DOCUMENT SEGMENT
Can Bernie Sanders Steal Trump’s Base?

Reuters

Can Bernie Sanders Steal Trump’s Base?

In an election year with a wide bench of diverse, first-time presidential candidates who’ve coopted his platform, can Bernie Sanders outdo his 2016 performance?

On Tuesday, 2016 Democratic runner-up Bernie Sanders announced his second campaign for president of the United States. In the span of four years, the seventy-seven-year-old Vermont senator has turned pet issues like Medicare-For-All, tuition-free college, and rejection of Super PAC money into Democratic Party staples endorsed by almost all the declared 2020 candidates. A self-described socialist since his college days in the 1960s, Sanders has single-handedly brought mainstream respectability to the term “democratic socialism” in the United States. Early polling puts him near the lead for the nomination, and in the first dozen hours of his announcement he raised more than twice as much money as his nearest competitor in half the time.

President Donald Trump welcomed his fellow New York native. Speaking to a press junket in the Oval Office, he said, “Personally, I think he missed his time, but I like Bernie because he is one person that, you know on trade, he sort of would agree on trade. I’m being very tough on trade, he was tough on trade. . . . He ran great four years ago, and he was not treated with respect by Clinton. And that was too bad. I thought what happened to Bernie Sanders four years ago was quite sad as it pertains to our country.”

Daniel McCarthy, editor of Modern Age, believes the sentiment to be genuine. “I think he does like Bernie, maybe as his idea of what a Democrat is supposed to be,” he told TNI. McCarthy also believes that Trump views Sanders as a weak opponent in a general election. “I’m sure Trump is confident that nationalism beats socialism in America. If Bernie branded himself as a left-nationalist, conservatives would have more to worry about, but he won’t do that.” Trump ended his comments to reporters with a knowing smile, saying that “You’ve got a lot of people running. But only one person is going to win. I hope you know who that person is.”

For Sanders to be that person, he’d have to win back the midwestern voters whose defection crumbled Hillary Clinton’s “Blue Wall” in Pennsylvania, Wisconsin, and Michigan. “It's economically liberal but socially conservative working-class voters who agree with Sanders (and Trump) on trade, wages, and wars like Iraq,” said Jim Antle, editor of The American Conservative.

REQUIREMENT 1
Answer these from the article on Bernie Sanders's 2020 run:
(a) What age does the article give for Sanders?
(b) Which publication does Daniel McCarthy edit?
(c) Which three states are named as part of Hillary Clinton's "Blue Wall"?
REQUIREMENT 2
Carry the article on Bernie Sanders's 2020 run forward from its last sentence, keeping its reporting style.
The rows below are not needed.

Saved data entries

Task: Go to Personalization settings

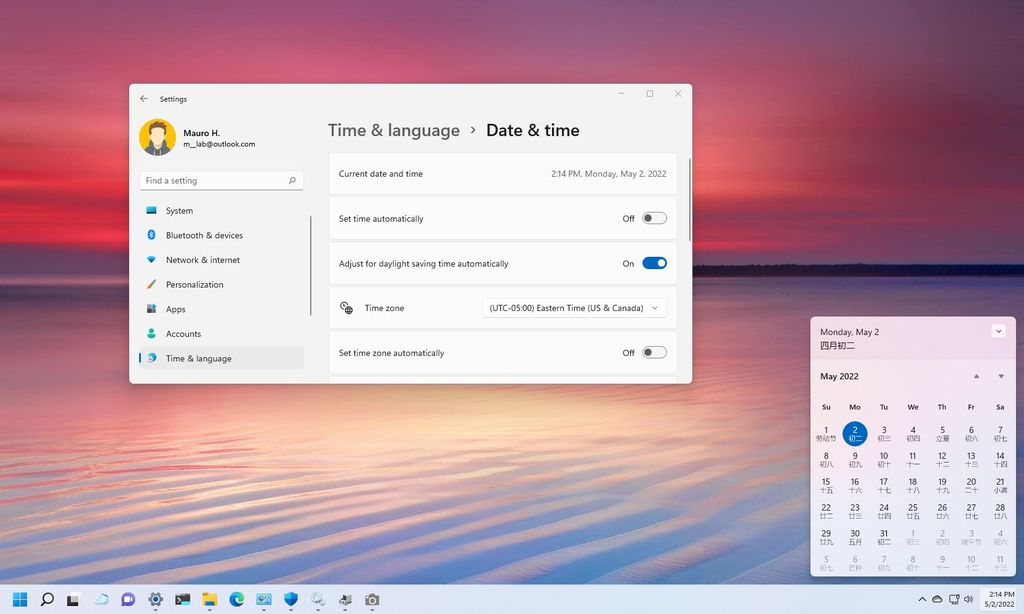Action: tap(198, 284)
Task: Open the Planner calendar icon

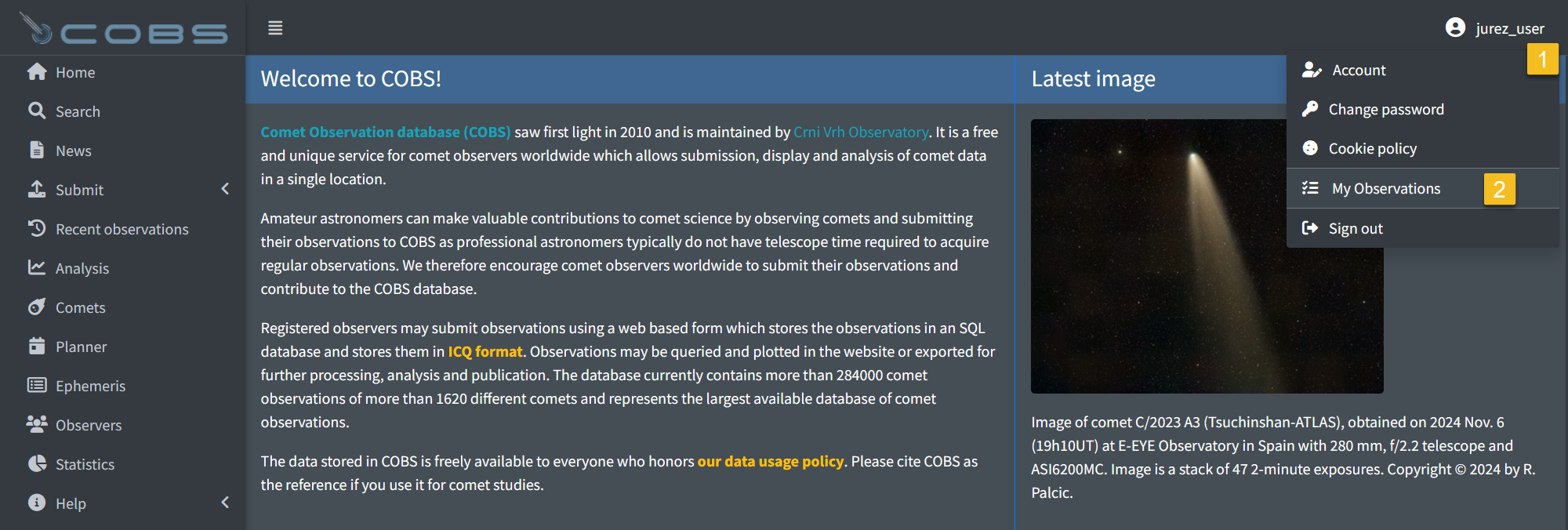Action: click(37, 346)
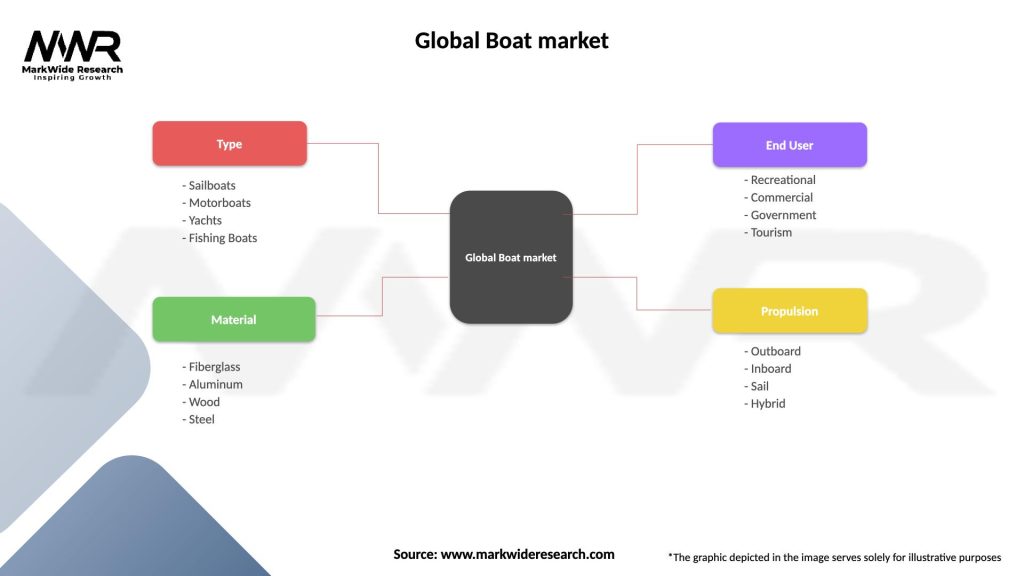This screenshot has width=1024, height=576.
Task: Choose Fiberglass under Material
Action: click(x=214, y=367)
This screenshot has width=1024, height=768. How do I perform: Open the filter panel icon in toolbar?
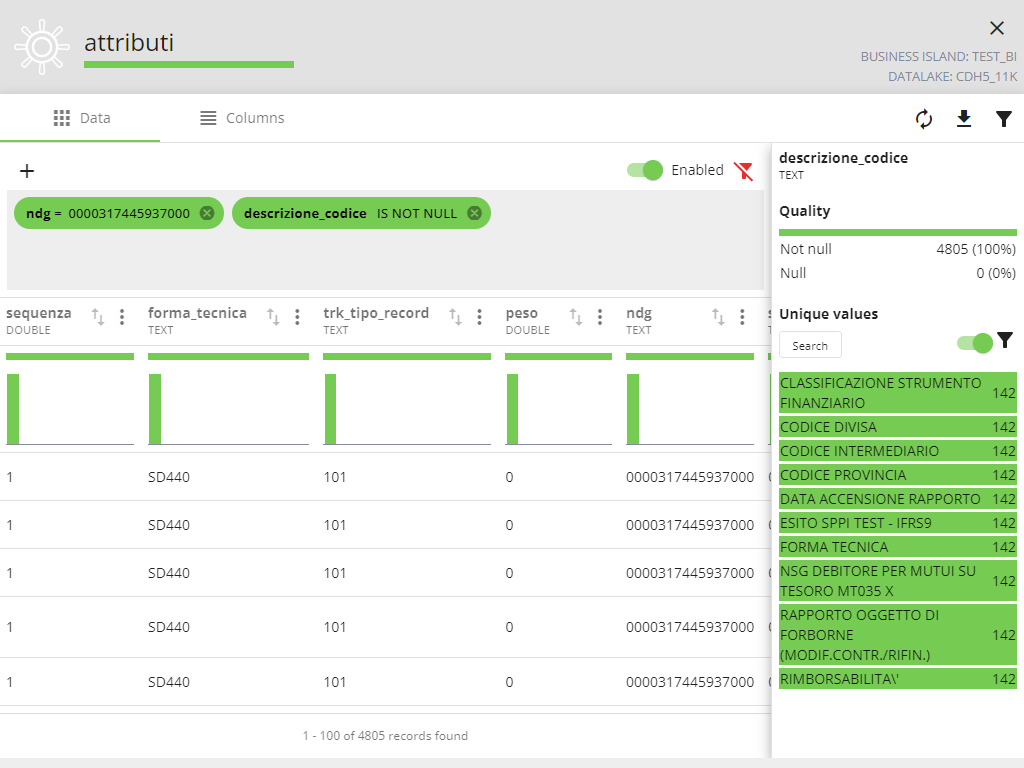click(x=1004, y=119)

RESPONSE BOX 1
(a) Seventy-seven.
(b) Modern Age.
(c) Pennsylvania, Wisconsin, and Michigan.

RESPONSE BOX 2
What makes Sanders more likely to be successful in winning this constituency than other Democrats like Kamala Harris or Cory Booker? According to Antle, Sanders doesn’t exhibit the same innate hostility to the cultural attitudes of this segment of the country that his compatriots do. “Sanders sees things primarily through the prism of class, not race, and is reliably left-wing on social issues but not really animated by them. He, therefore, doesn't offend white working-class sensibilities as much as other Democrats do while promising more social programs from which they might benefit,” Antle told TNI. You’ll never catch Bernie Sanders calling Middle America “deplorable.”

Could it really be as easy as not hating your electorate? Jeff Taylor, professor of Political Science at Dordt College, believes that the key to a Sanders victory is embracing the issues close to the hearts of Middle Americans. “His anti-corporate, anti-globalization, anti-war positions have populist appeal that is able to transcend the usual divides of party and ideology. This partly explains why a number of Sanders supporters, in 2015, told me that Trump was their second choice, and vice versa.” Agreeing with Antle’s comments, Taylor said that “Opposition to crony capitalism, global empire, and partisan dynasties unites Trump voters and Sanders voters.”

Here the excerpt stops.